- [To do]:
Check every line of the entries that follow, and copy the ones containing "agent".

- [Listed records]:

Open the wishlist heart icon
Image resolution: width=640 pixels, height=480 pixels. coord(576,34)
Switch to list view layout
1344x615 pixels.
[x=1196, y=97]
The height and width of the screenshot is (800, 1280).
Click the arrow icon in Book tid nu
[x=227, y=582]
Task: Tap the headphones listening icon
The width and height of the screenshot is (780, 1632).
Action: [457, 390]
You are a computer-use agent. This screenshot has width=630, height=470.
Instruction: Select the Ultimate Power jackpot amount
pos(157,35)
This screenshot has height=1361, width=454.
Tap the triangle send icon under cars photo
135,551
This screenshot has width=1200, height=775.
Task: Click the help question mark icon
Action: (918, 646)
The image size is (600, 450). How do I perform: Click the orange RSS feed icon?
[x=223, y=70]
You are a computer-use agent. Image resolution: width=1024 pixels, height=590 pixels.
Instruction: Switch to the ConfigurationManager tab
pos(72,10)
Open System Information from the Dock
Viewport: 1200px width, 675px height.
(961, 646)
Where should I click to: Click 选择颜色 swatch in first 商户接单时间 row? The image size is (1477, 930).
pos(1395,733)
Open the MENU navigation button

- [Response to the task]:
You are a computer-use agent. This screenshot has width=630, height=470.
You are a computer-use agent. Image resolution: width=1024 pixels, height=590 pixels.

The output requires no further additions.